Street bar? Solo se autorizzati

«Zero tasse e costi bassissimi». L’affondo di Confcommercio contro gli abusivi


«Panini, bibite e aperitivi sotto le stelle. A Taranto si può, la scelta è vasta: dal bar con dehor e tavolino che paga la Tosap, allo street bar che la tassa di occupazione non la paga affatto. La convivenza è ravvicinata, il mercato è spesso lo stesso ma le regole per i due concorrenti cambiano. Una moltitudine di obblighi e di costi per il bar in sede fissa, zero oneri e costi bassissimi per il bar mobile».

L’affondo arriva dalla Confcommercio di Taranto che in una nota prende in esame una recente delibera di Giunta con la quale l’amministrazione comunale ha concesso l’autorizzazione (limitatamente al periodo estivo) ad alcuni street bar.

«A Taranto negli ultimi anni il commercio su aree pubbliche di bevande, alcol e alimenti è cresciuto sull’onda di una domanda stimolata da: nuove abitudini di consumo (i giovanissimi che si sono affacciati al mondo dell’alcol); scarsa disponibilità economica dei consumatori; incapacità delle Amministrazioni di disciplinare un ambito di attività con una regolamentazione che desse qualità, dignità e legalità al settore. Si è navigato a vista, adottando soluzioni tampone, tese a favorire chi già c’era, piuttosto che a disciplinare il settore, semmai valorizzando quel tipo di somministrazione che altrove ha dato vita alla moda dello street food. Parlare a Taranto di street food è un eufemismo. Le attività di somministrazione su strada – dicono da Confcommercio – sono caratterizzate per lo più da un basso livello di qualità e di servizio ciò malgrado, essendo ubicate all’ingresso di Taranto, contribuiscono a dare alla città un’ immagine scadente e scialba.

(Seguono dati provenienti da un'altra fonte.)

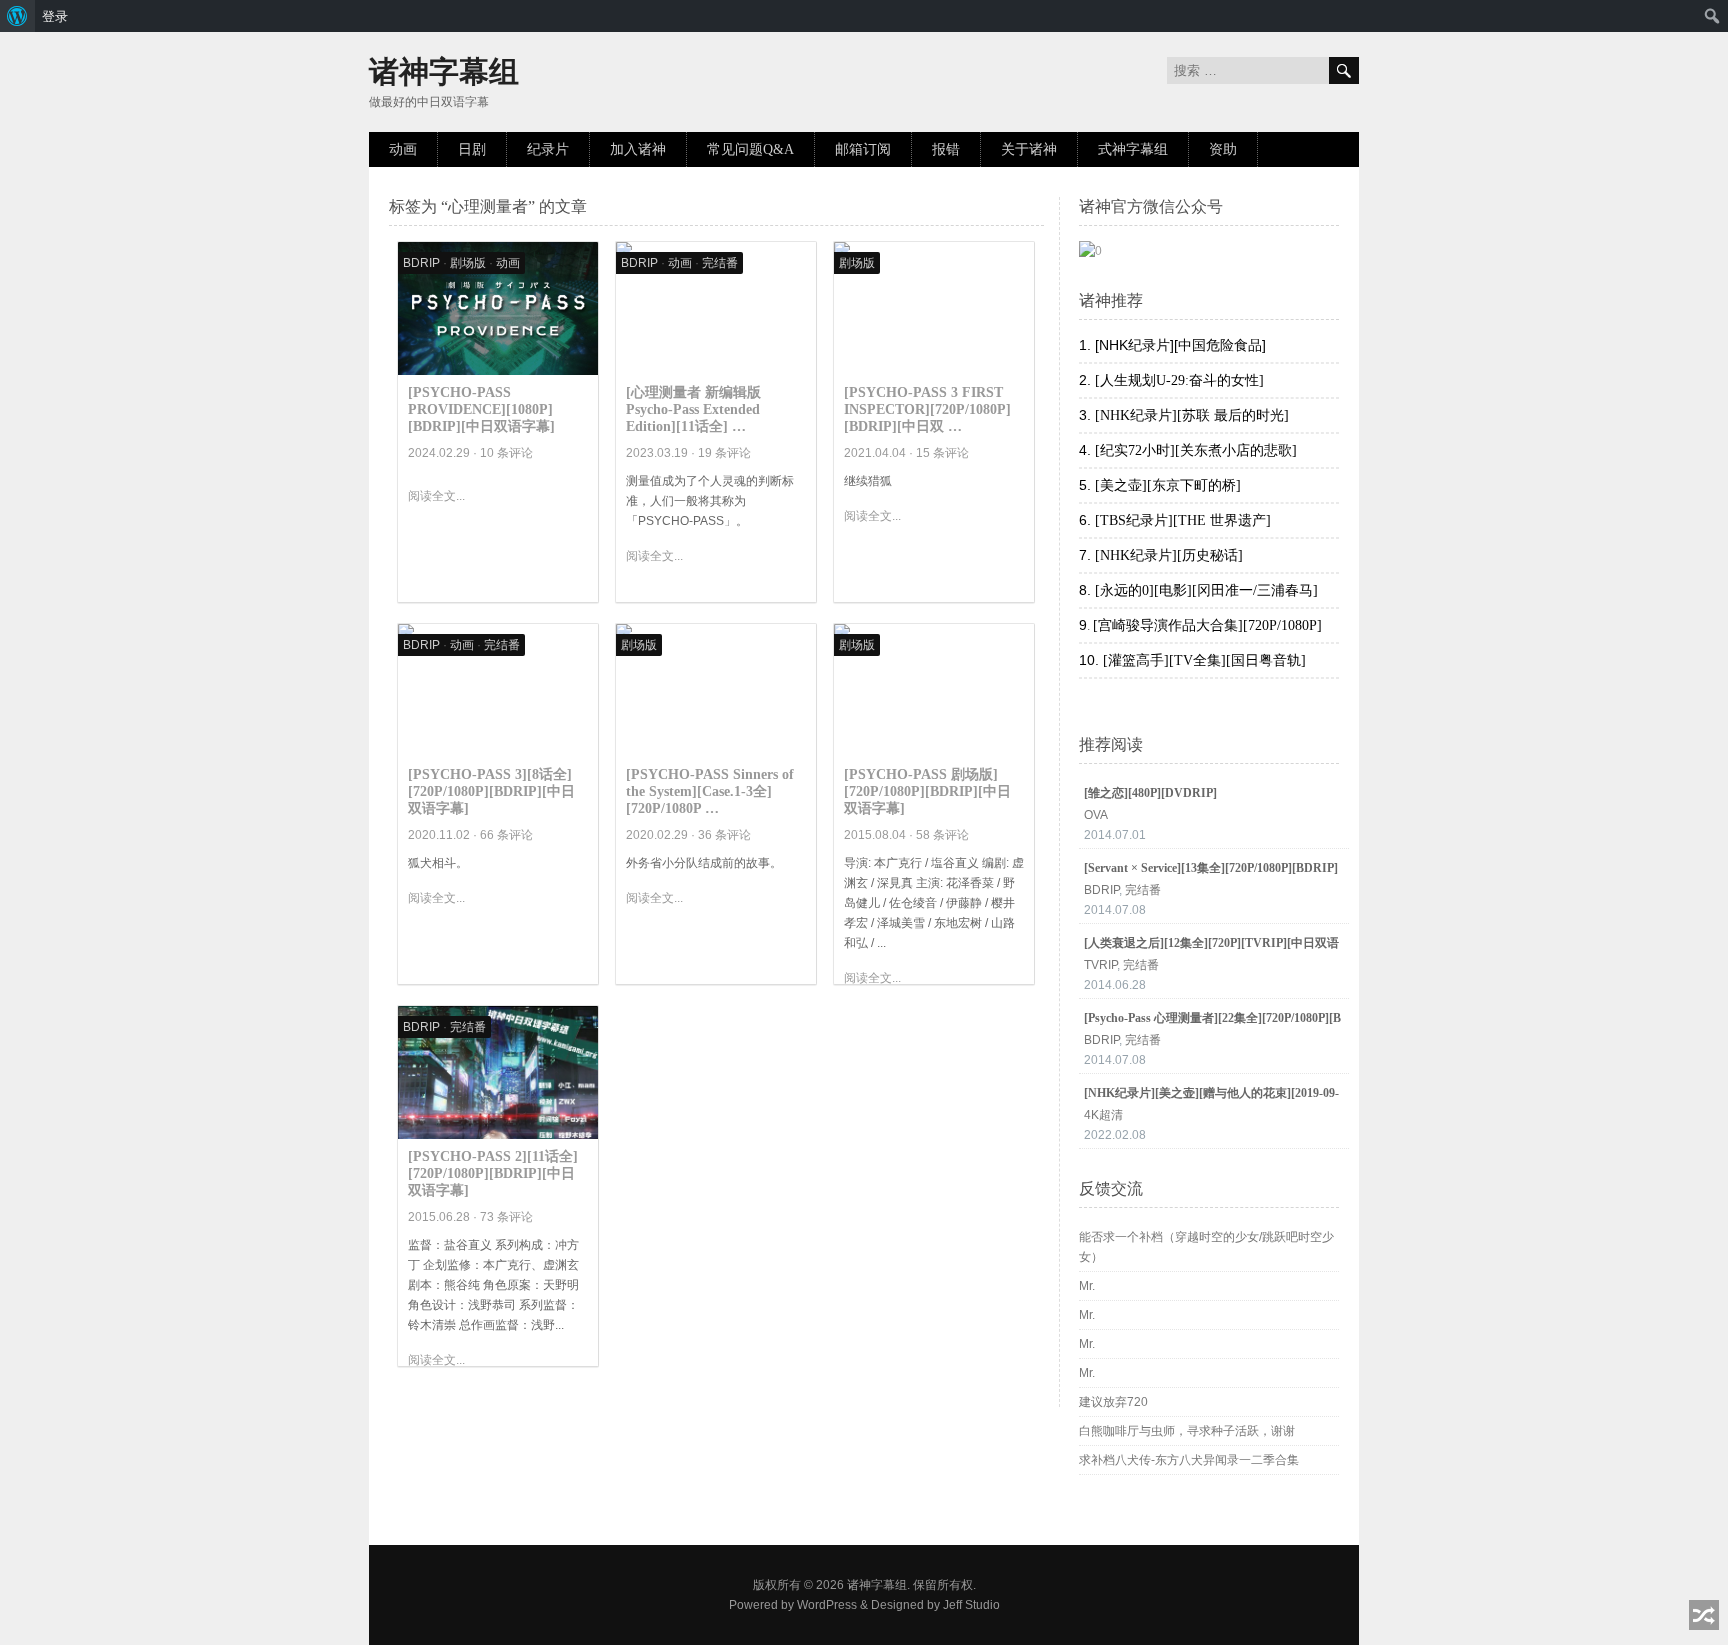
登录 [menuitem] (55, 16)
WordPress (827, 1605)
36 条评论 (724, 835)
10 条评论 (506, 453)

Anche quest’anno l’amministrazione comunale metterà a disposizione degli operatori un certo numero di aree pubbliche, per la vendita autorizzata di bibite e cibo. Ubicate in punti strategici della città, le postazioni saranno autorizzate sino al 30 settembre, successivamente l’autorizzazione decadrà. Una sorta di salvacondotto per undici fortunate attività di somministrazione in forma ambulante, autorizzate a svolgere la propria attività di vendita e somministrazione in sede fissa, seppure per un limitato periodo di poco più di due mesi. La delibera di Giunta del 16 giugno scorso va a compensare la mancata approvazione della nuova regolamentazione del commercio su aree pubbliche.

Entro il 18 luglio le imprese dovranno presentare le istanze di autorizzazione e solo dopo, espletate le formalità di rito, l’Amministrazione procederà con l’ assegnazione delle aree. Cattive notizie dunque per gli estimatori della salsiccia alla brace e del cicchetto – concludono dall’associazione dei commercianti – perché a partire dai primi di agosto, per una sessantina di giorni, la maggior parte degli street bar che ora operano più o meno liberamente nell’illegalità, dovranno – se non autorizzati – levare le tende dal Lungomare (ne resteranno due), da via Garibaldi (ne resterà uno) e dalle altre zone solitamente prescelte da queste attività. Per tutti gli altri non autorizzati non resterà altro da fare che traslocare in periferia dove solitamente i controlli non arrivano… o rischiare? Intanto giugno e luglio sono andati».